AIM — Rewrite every entry below, substituting "interface agent" for each occurrence of "GUI agent" and keeping everything else unchanged.

⟨

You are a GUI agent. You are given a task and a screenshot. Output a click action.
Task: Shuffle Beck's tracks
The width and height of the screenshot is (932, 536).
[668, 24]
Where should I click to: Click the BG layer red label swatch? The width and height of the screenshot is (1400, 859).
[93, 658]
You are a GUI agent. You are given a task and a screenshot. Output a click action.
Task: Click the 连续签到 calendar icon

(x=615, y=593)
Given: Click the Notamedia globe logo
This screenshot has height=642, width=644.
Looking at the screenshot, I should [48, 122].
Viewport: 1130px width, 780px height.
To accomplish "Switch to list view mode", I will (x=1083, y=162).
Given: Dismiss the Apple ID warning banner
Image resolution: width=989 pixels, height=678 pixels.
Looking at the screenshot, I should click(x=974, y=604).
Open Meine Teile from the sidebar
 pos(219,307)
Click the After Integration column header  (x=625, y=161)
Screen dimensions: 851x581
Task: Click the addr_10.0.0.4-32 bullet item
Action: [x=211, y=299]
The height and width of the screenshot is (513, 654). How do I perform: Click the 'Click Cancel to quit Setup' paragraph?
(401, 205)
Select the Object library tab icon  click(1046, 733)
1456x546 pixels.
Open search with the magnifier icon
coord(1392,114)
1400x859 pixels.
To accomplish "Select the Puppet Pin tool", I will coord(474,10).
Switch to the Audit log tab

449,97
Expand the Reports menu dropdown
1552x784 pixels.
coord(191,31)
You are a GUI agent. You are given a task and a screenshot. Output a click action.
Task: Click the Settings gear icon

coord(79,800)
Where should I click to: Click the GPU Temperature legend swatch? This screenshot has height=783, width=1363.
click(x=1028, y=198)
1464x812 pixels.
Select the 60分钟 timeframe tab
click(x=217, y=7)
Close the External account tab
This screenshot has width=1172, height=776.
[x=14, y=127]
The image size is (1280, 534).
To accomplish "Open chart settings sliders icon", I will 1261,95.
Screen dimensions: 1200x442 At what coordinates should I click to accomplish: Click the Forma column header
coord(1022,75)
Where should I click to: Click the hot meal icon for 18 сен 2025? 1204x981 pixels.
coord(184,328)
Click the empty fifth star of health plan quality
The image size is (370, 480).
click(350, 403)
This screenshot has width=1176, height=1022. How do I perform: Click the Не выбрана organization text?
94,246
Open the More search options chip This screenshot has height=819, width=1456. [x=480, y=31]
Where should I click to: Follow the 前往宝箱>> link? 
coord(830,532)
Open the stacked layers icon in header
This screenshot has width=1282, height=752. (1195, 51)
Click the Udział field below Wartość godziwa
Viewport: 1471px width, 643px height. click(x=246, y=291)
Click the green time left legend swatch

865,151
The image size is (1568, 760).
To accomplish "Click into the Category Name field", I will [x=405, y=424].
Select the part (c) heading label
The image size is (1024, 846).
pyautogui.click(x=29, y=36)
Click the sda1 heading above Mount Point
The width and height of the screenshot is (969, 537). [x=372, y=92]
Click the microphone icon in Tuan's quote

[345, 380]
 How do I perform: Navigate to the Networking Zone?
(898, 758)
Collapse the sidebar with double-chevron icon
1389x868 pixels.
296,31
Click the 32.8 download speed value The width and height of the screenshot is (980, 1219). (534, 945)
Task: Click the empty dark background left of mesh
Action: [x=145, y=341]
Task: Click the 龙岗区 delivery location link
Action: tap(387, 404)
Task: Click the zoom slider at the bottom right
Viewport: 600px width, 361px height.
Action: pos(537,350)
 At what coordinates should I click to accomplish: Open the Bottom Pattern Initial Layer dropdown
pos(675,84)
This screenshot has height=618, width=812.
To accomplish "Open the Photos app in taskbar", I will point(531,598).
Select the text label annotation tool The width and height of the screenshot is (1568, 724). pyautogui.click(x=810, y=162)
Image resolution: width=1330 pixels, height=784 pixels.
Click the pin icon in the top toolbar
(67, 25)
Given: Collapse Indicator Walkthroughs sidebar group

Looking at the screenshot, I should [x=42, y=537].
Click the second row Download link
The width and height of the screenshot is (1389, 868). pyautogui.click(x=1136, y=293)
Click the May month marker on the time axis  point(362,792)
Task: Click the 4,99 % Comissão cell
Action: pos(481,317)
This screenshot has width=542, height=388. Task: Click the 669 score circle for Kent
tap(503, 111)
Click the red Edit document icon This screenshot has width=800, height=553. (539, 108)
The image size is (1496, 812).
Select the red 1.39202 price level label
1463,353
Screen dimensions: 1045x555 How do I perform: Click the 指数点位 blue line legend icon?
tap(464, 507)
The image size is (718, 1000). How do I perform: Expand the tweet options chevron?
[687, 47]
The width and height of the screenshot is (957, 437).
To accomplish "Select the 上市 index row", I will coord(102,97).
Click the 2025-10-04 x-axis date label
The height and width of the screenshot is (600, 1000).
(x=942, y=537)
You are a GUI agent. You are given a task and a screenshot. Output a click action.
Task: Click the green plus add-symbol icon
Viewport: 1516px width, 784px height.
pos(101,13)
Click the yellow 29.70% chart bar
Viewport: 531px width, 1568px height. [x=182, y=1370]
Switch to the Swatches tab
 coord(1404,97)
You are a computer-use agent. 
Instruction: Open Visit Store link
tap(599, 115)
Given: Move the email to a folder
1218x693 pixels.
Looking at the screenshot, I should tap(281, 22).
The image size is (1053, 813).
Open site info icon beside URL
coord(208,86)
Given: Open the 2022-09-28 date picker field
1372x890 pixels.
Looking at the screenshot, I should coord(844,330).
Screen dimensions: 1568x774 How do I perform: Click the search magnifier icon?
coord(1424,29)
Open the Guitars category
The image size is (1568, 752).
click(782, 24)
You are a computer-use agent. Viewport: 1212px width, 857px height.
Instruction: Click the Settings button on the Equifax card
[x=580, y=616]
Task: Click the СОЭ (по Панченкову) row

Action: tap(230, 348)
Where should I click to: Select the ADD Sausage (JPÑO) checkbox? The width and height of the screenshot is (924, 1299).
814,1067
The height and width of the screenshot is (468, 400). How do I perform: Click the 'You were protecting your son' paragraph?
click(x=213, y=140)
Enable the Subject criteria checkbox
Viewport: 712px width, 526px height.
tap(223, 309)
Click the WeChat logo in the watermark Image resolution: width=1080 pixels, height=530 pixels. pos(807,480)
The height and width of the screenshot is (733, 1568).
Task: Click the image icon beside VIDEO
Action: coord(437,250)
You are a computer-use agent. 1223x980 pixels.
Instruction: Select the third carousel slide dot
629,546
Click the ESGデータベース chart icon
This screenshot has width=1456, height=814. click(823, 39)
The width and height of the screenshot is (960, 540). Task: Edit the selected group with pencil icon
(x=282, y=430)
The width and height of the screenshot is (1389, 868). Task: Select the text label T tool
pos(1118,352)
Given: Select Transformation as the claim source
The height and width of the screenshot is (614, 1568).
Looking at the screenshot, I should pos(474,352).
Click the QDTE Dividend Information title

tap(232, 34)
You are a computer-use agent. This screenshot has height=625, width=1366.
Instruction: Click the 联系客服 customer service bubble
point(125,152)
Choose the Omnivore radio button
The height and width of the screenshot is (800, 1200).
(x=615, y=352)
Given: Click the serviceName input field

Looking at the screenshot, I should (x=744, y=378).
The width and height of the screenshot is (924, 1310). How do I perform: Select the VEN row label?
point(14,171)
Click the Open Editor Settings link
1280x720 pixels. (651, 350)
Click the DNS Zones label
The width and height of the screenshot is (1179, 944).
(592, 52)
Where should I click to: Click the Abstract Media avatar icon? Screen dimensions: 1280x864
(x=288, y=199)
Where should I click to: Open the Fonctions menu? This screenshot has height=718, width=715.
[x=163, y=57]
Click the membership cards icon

⟩

ANSWER FOR THIS EXERCISE —
You are a interface agent. You are given a task and a screenshot. Output a click action.
Task: Shuffle Beck's tracks
The width and height of the screenshot is (932, 536).
[668, 24]
Where should I click to: Click the BG layer red label swatch? The width and height of the screenshot is (1400, 859).
[93, 658]
You are a interface agent. You are given a task and a screenshot. Output a click action.
Task: Click the 连续签到 calendar icon

(x=615, y=593)
Given: Click the Notamedia globe logo
This screenshot has height=642, width=644.
Looking at the screenshot, I should [48, 122].
Viewport: 1130px width, 780px height.
To accomplish "Switch to list view mode", I will (x=1083, y=162).
Given: Dismiss the Apple ID warning banner
Image resolution: width=989 pixels, height=678 pixels.
Looking at the screenshot, I should click(x=974, y=604).
Open Meine Teile from the sidebar
 pos(219,307)
Click the After Integration column header  (x=625, y=161)
Screen dimensions: 851x581
Task: Click the addr_10.0.0.4-32 bullet item
Action: [x=211, y=299]
The height and width of the screenshot is (513, 654). How do I perform: Click the 'Click Cancel to quit Setup' paragraph?
(401, 205)
Select the Object library tab icon  click(1046, 733)
1456x546 pixels.
Open search with the magnifier icon
coord(1392,114)
1400x859 pixels.
To accomplish "Select the Puppet Pin tool", I will coord(474,10).
Switch to the Audit log tab

449,97
Expand the Reports menu dropdown
1552x784 pixels.
coord(191,31)
You are a interface agent. You are given a task and a screenshot. Output a click action.
Task: Click the Settings gear icon

coord(79,800)
Where should I click to: Click the GPU Temperature legend swatch? This screenshot has height=783, width=1363.
click(x=1028, y=198)
1464x812 pixels.
Select the 60分钟 timeframe tab
click(x=217, y=7)
Close the External account tab
This screenshot has width=1172, height=776.
[x=14, y=127]
The image size is (1280, 534).
To accomplish "Open chart settings sliders icon", I will 1261,95.
Screen dimensions: 1200x442 At what coordinates should I click to accomplish: Click the Forma column header
coord(1022,75)
Where should I click to: Click the hot meal icon for 18 сен 2025? 1204x981 pixels.
coord(184,328)
Click the empty fifth star of health plan quality
The image size is (370, 480).
click(350, 403)
This screenshot has width=1176, height=1022. How do I perform: Click the Не выбрана organization text?
94,246
Open the More search options chip This screenshot has height=819, width=1456. [x=480, y=31]
Where should I click to: Follow the 前往宝箱>> link? 
coord(830,532)
Open the stacked layers icon in header
This screenshot has width=1282, height=752. (1195, 51)
Click the Udział field below Wartość godziwa
Viewport: 1471px width, 643px height. click(x=246, y=291)
Click the green time left legend swatch

865,151
The image size is (1568, 760).
To accomplish "Click into the Category Name field", I will [x=405, y=424].
Select the part (c) heading label
The image size is (1024, 846).
pyautogui.click(x=29, y=36)
Click the sda1 heading above Mount Point
The width and height of the screenshot is (969, 537). [x=372, y=92]
Click the microphone icon in Tuan's quote

[345, 380]
 How do I perform: Navigate to the Networking Zone?
(898, 758)
Collapse the sidebar with double-chevron icon
1389x868 pixels.
296,31
Click the 32.8 download speed value The width and height of the screenshot is (980, 1219). (534, 945)
Task: Click the empty dark background left of mesh
Action: [x=145, y=341]
Task: Click the 龙岗区 delivery location link
Action: tap(387, 404)
Task: Click the zoom slider at the bottom right
Viewport: 600px width, 361px height.
Action: pos(537,350)
 At what coordinates should I click to accomplish: Open the Bottom Pattern Initial Layer dropdown
pos(675,84)
This screenshot has height=618, width=812.
To accomplish "Open the Photos app in taskbar", I will point(531,598).
Select the text label annotation tool The width and height of the screenshot is (1568, 724). pyautogui.click(x=810, y=162)
Image resolution: width=1330 pixels, height=784 pixels.
Click the pin icon in the top toolbar
(67, 25)
Given: Collapse Indicator Walkthroughs sidebar group

Looking at the screenshot, I should [x=42, y=537].
Click the second row Download link
The width and height of the screenshot is (1389, 868). pyautogui.click(x=1136, y=293)
Click the May month marker on the time axis  point(362,792)
Task: Click the 4,99 % Comissão cell
Action: pos(481,317)
This screenshot has width=542, height=388. Task: Click the 669 score circle for Kent
tap(503, 111)
Click the red Edit document icon This screenshot has width=800, height=553. (539, 108)
The image size is (1496, 812).
Select the red 1.39202 price level label
1463,353
Screen dimensions: 1045x555 How do I perform: Click the 指数点位 blue line legend icon?
tap(464, 507)
The image size is (718, 1000). How do I perform: Expand the tweet options chevron?
[687, 47]
The width and height of the screenshot is (957, 437).
To accomplish "Select the 上市 index row", I will coord(102,97).
Click the 2025-10-04 x-axis date label
The height and width of the screenshot is (600, 1000).
(x=942, y=537)
You are a interface agent. You are given a task and a screenshot. Output a click action.
Task: Click the green plus add-symbol icon
Viewport: 1516px width, 784px height.
pos(101,13)
Click the yellow 29.70% chart bar
Viewport: 531px width, 1568px height. [x=182, y=1370]
Switch to the Swatches tab
 coord(1404,97)
You are a computer-use agent. 
Instruction: Open Visit Store link
tap(599, 115)
Given: Move the email to a folder
1218x693 pixels.
Looking at the screenshot, I should tap(281, 22).
The image size is (1053, 813).
Open site info icon beside URL
coord(208,86)
Given: Open the 2022-09-28 date picker field
1372x890 pixels.
Looking at the screenshot, I should coord(844,330).
Screen dimensions: 1568x774 How do I perform: Click the search magnifier icon?
coord(1424,29)
Open the Guitars category
The image size is (1568, 752).
click(782, 24)
You are a computer-use agent. Viewport: 1212px width, 857px height.
Instruction: Click the Settings button on the Equifax card
[x=580, y=616]
Task: Click the СОЭ (по Панченкову) row

Action: tap(230, 348)
Where should I click to: Select the ADD Sausage (JPÑO) checkbox? The width and height of the screenshot is (924, 1299).
814,1067
The height and width of the screenshot is (468, 400). How do I perform: Click the 'You were protecting your son' paragraph?
click(x=213, y=140)
Enable the Subject criteria checkbox
Viewport: 712px width, 526px height.
tap(223, 309)
Click the WeChat logo in the watermark Image resolution: width=1080 pixels, height=530 pixels. pos(807,480)
The height and width of the screenshot is (733, 1568).
Task: Click the image icon beside VIDEO
Action: coord(437,250)
You are a computer-use agent. 1223x980 pixels.
Instruction: Select the third carousel slide dot
629,546
Click the ESGデータベース chart icon
This screenshot has width=1456, height=814. click(823, 39)
The width and height of the screenshot is (960, 540). Task: Edit the selected group with pencil icon
(x=282, y=430)
The width and height of the screenshot is (1389, 868). Task: Select the text label T tool
pos(1118,352)
Given: Select Transformation as the claim source
The height and width of the screenshot is (614, 1568).
Looking at the screenshot, I should pos(474,352).
Click the QDTE Dividend Information title

tap(232, 34)
You are a computer-use agent. This screenshot has height=625, width=1366.
Instruction: Click the 联系客服 customer service bubble
point(125,152)
Choose the Omnivore radio button
The height and width of the screenshot is (800, 1200).
(x=615, y=352)
Given: Click the serviceName input field

Looking at the screenshot, I should (x=744, y=378).
The width and height of the screenshot is (924, 1310). How do I perform: Select the VEN row label?
point(14,171)
Click the Open Editor Settings link
1280x720 pixels. (651, 350)
Click the DNS Zones label
The width and height of the screenshot is (1179, 944).
(592, 52)
Where should I click to: Click the Abstract Media avatar icon? Screen dimensions: 1280x864
(x=288, y=199)
Where should I click to: Open the Fonctions menu? This screenshot has height=718, width=715.
[x=163, y=57]
Click the membership cards icon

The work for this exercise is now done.